Action item: Reproduce the records below exactly from their first line through the line containing "Open James Lewis's profile avatar photo", omitting all pictures.

* * * * *

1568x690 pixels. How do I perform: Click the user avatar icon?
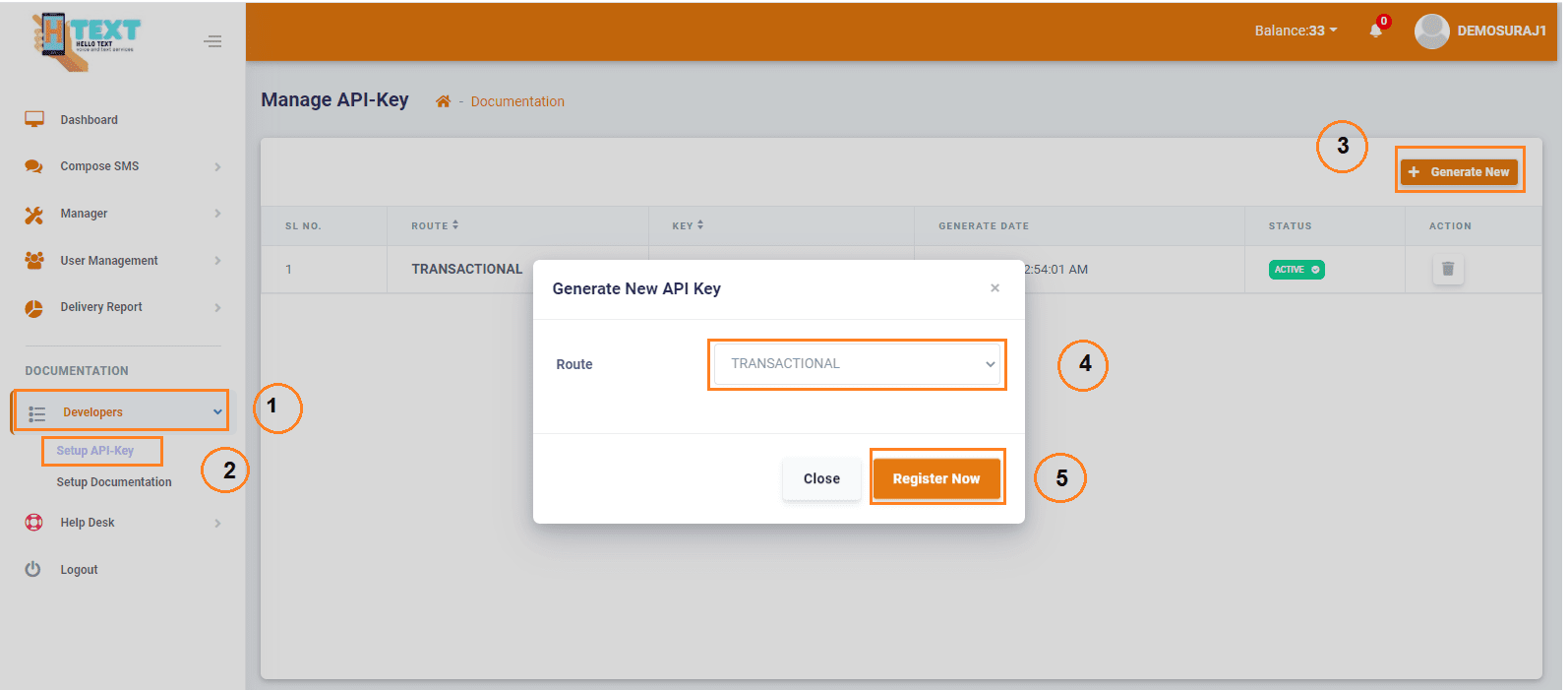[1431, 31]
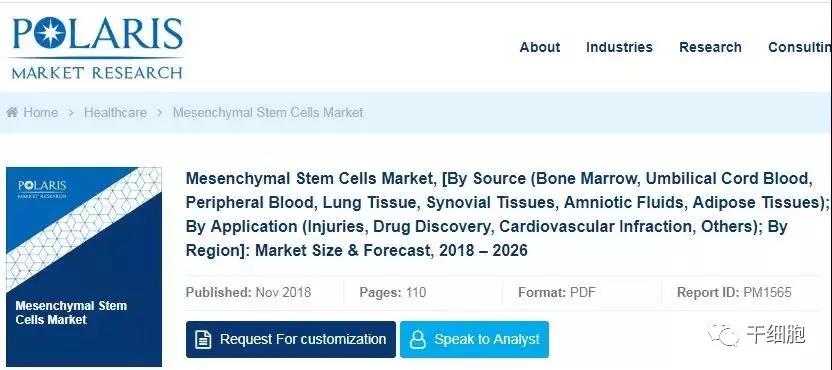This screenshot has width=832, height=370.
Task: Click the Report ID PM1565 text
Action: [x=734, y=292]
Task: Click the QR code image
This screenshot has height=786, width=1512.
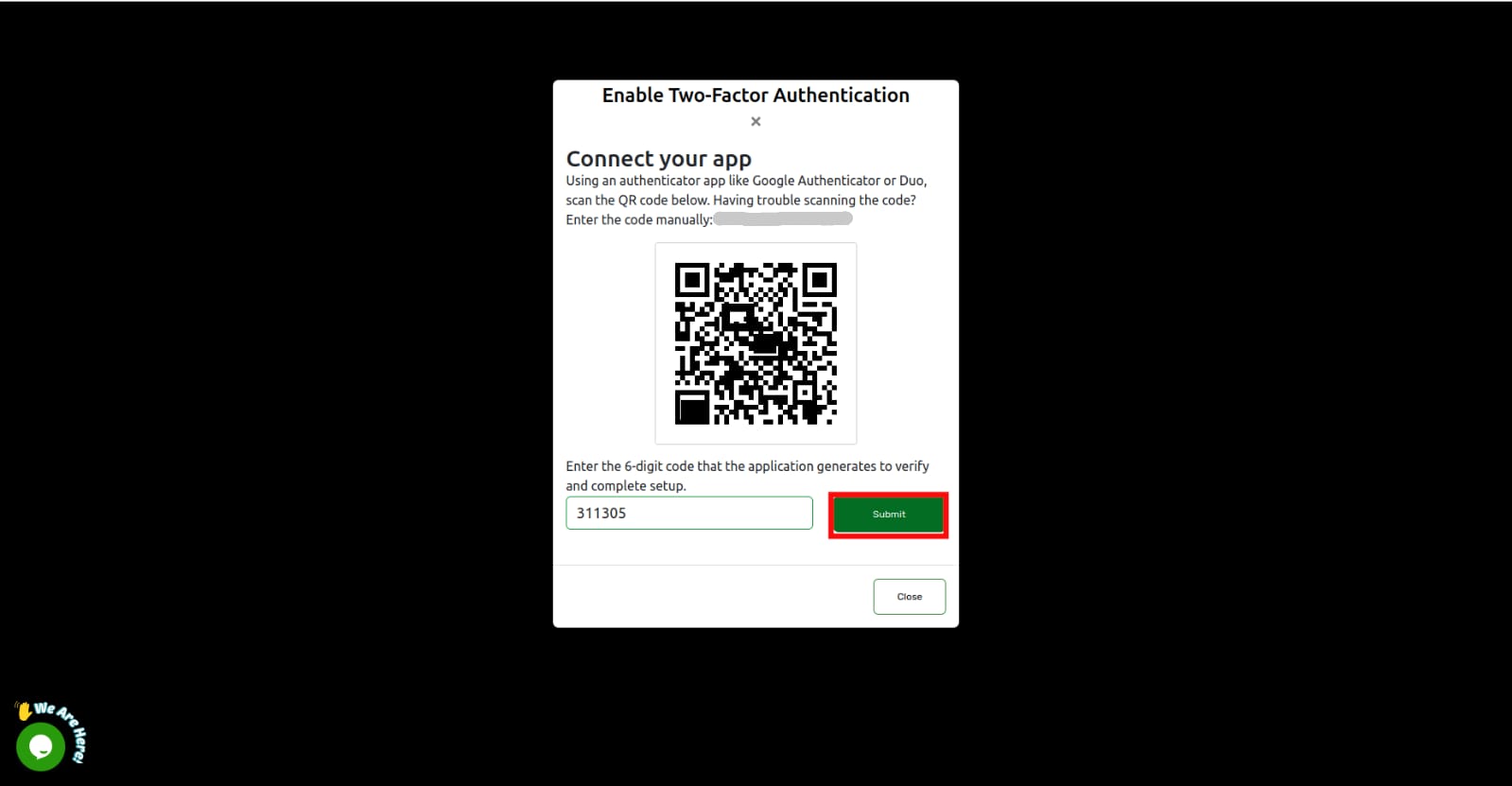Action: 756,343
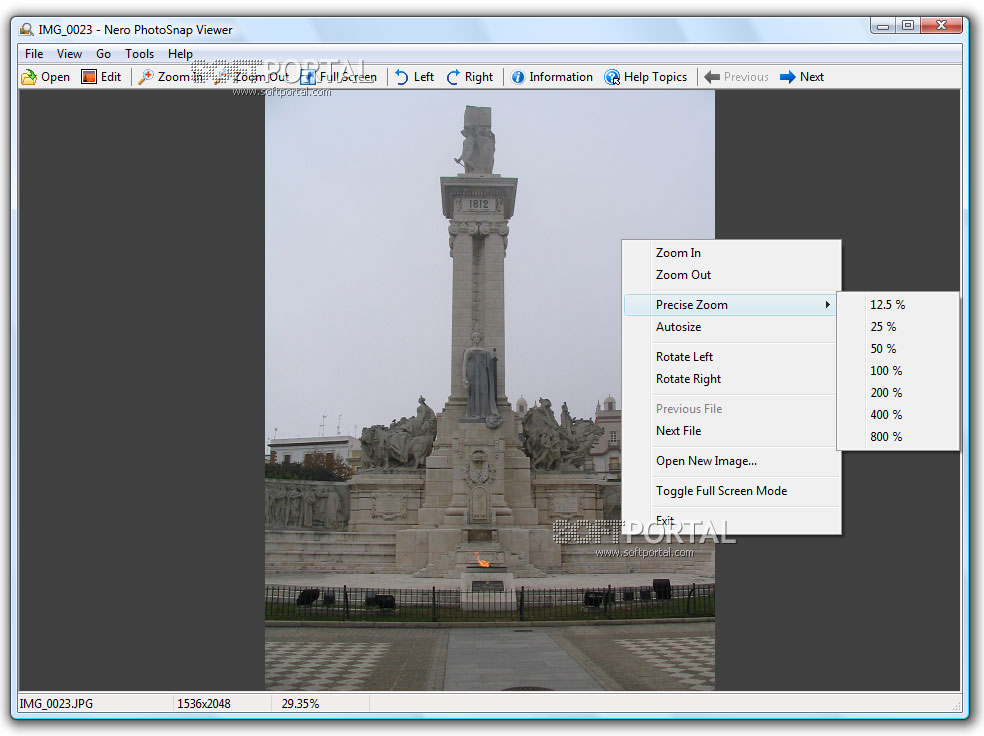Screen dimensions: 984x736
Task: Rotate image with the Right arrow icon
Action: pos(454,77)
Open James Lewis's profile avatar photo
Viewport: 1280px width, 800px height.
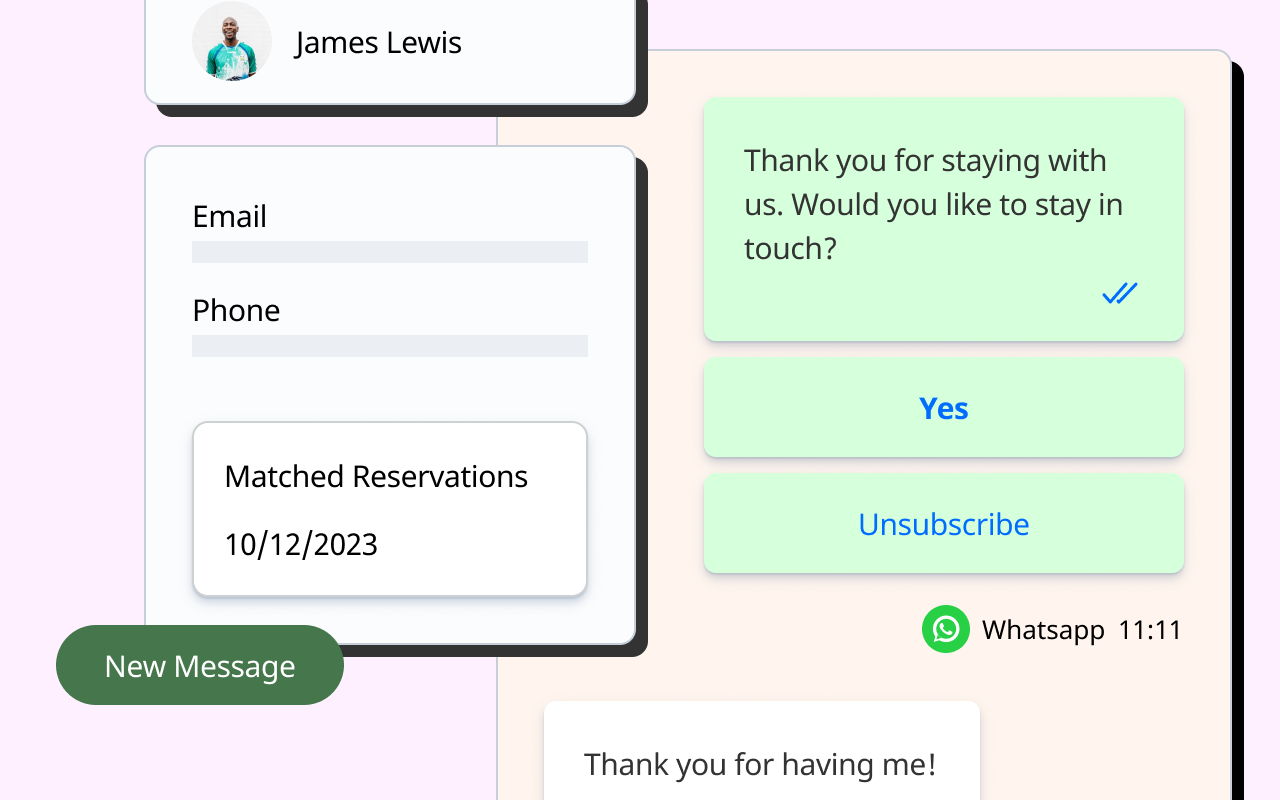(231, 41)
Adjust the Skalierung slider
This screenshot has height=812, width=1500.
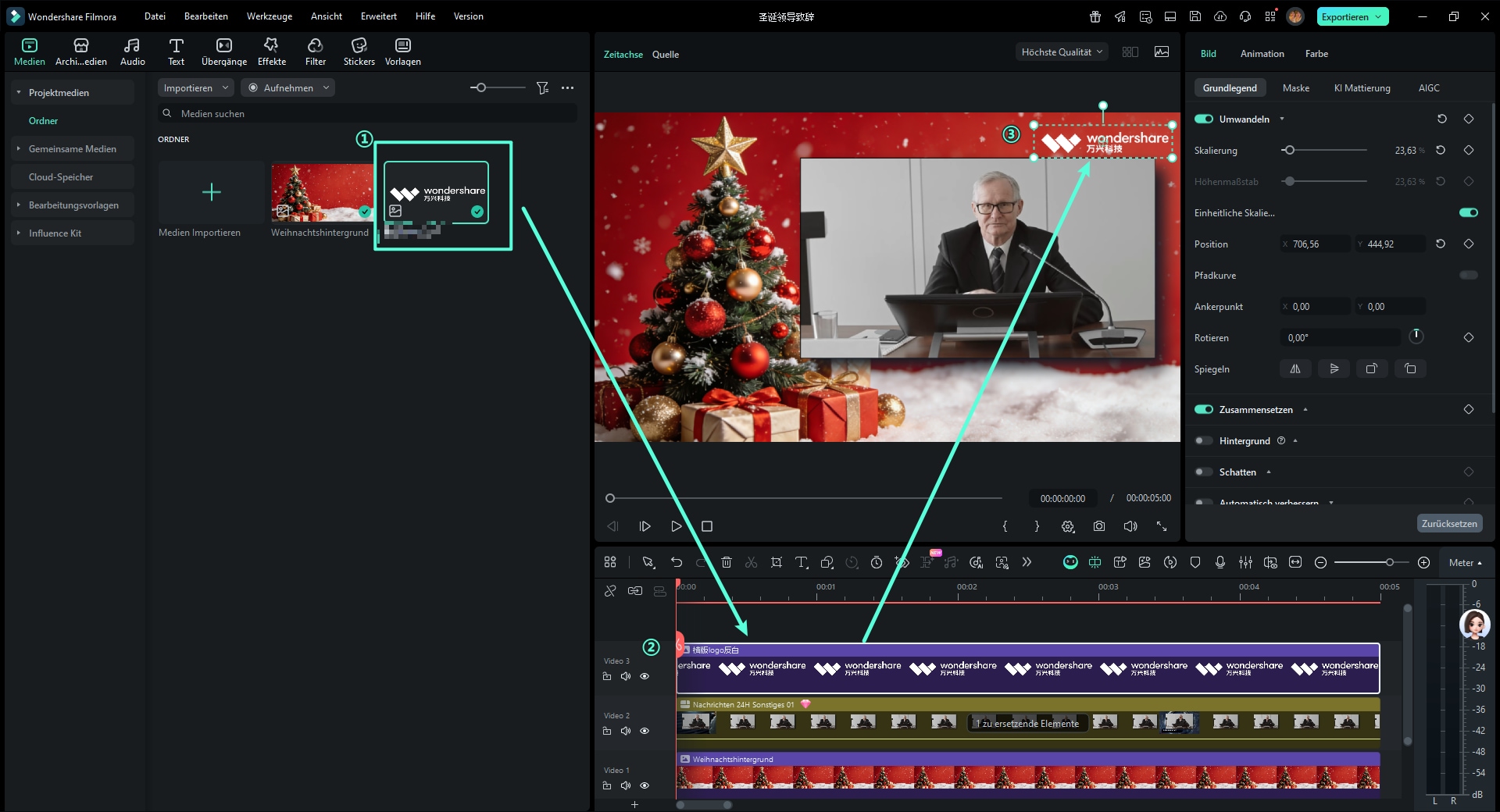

* * * * *

Task response:
1568x690 pixels. How do I perform: Click the user avatar icon?
[1431, 31]
This screenshot has width=832, height=370.
Task: Click the Report ID PM1565 text
Action: [x=734, y=292]
Task: Click the QR code image
This screenshot has height=786, width=1512.
Action: 756,343
Screen dimensions: 984x736
Task: Rotate image with the Right arrow icon
Action: pos(454,77)
Open James Lewis's profile avatar photo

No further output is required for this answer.